OH BRO! 2022.
“Move into the country”, primer disco de Oh
Bro!, banda formada por músicos veteranos de la escena murciana, se abre con “Hello”,
saludo de bienvenida que parece una despedida y que te lleva al campo, al reino
de la música country. Es solo un anuncio de que los buenos tiempos volverán, el
breve preludio que se va antes de empezar y entonces ya no estás en América, lo
que oyes se gesta en la otra orilla del Atlántico, es pop anglosajón, es la
invasión británica, son armonías coloreadas, es, nena, lo que me gusta de ti,
“What I like about you”, y una canción así solo puede terminar con las palabras
rituales: yeah, yeah. Carlos Bañón, que da el tipo de granjero de Arkansas, es
capaz de sintonizar nuestros espíritus con las radios piratas que emitían en Inglaterra
en los años 60. El viaje de ida y vuelta a los Estados Unidos se hace con
sonidos de violín, acercándonos a la frontera de Texas, valle abajo, donde
Dylan nos dejó y The Long Ryders nos recogieron hace ya décadas, y esto que
escuchas sigue siendo pop, “Lean on me”, con la firma de Pito Hervás, pero no viene
de ningún transistor sino que se escucha tras las puertas de las cabañas. Es
hora ya de cruzar la línea y “To cross that line” es decididamente sonido de
granja, fiesta campera, bourbon y dobro, el sentido de hacer lo que debes
hacer, no importa si está bien o mal, está escrito en ese verso para corear,
“it doesn’t care what’s right or wrong”, para bailar mientras lo cantas. Con
“Another chance”, de Carlos Vudú, la música se ensucia de grasa, avanza como un
tren de mercancías por viejos raíles, Raúl García le marca el ritmo con los
tambores, los grandes espacios se achican, te adentras en desfiladeros sin luz,
y cuando sales a cielo abierto es ya otra historia la que se cuenta, “Suzie
come home”, y Suzie no está, la canción llora crepúsculo y soledad, lágrimas de
lap steel, un arco de violín que te lleva en la dirección de ese sentimiento
que haces tuyo. Una pausa, la justa para darle la vuelta al disco y quedarte en
el país inacabable. “Move into the country” es Woodstock al atardecer, ese año,
ese siglo y esa vibración, es el ritmo que une a los músicos con quienes les
escuchan, la voz que te urge a estar ahí, los coros que lo refrendan, una
canción que es un lugar a donde ir, donde quiera que esté ese lugar. “Rain
comes down my head”, con la melodía que emerge de ella, te va a mojar como la
lluvia, y hay coros que son gotas que te salpican, y hay guitarras que tienen
los sonidos de la pradera, voces que son belleza. Ya no hay regreso posible,
“Feel like an angel” es música que te arrastra por la noche, que baila entre
las nubes, voces que se pisan y un violín, el de Irene Cano, que las pastorea.
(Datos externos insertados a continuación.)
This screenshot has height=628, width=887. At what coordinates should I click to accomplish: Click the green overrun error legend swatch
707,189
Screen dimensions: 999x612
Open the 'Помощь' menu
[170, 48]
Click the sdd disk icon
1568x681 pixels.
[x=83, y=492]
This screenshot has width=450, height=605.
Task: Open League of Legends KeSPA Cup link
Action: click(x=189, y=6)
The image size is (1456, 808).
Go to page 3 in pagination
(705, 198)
Pides más, y “Keep your blues away” es esa canción que nunca esperas si no es
de músicos del viejo Sur, pero estos, Oh Bro!, son de Murcia, y da igual, son
honestos, son sureños. Ya la aguja busca el centro del disco y “You were my
water” es cantarle al amor en torno al fuego, es el lecho acústico del río, las
voces desnudas en la corriente del agua. “Goodbye”, que retoma la música del
saludo inicial, no es un adiós, es la promesa del regreso, la despedida desde
el otro lado de la frontera. Ellos la han cruzado, pero tú no lo sabrás si no
escuchas sus canciones. “Move into the country” es un disco que ha crecido
entre espigas y vientos, y llega hasta nosotros abriéndose paso en la calima,
un regalo de luz inesperado. Búscalo, no cejes, lo auténtico no tiene precio.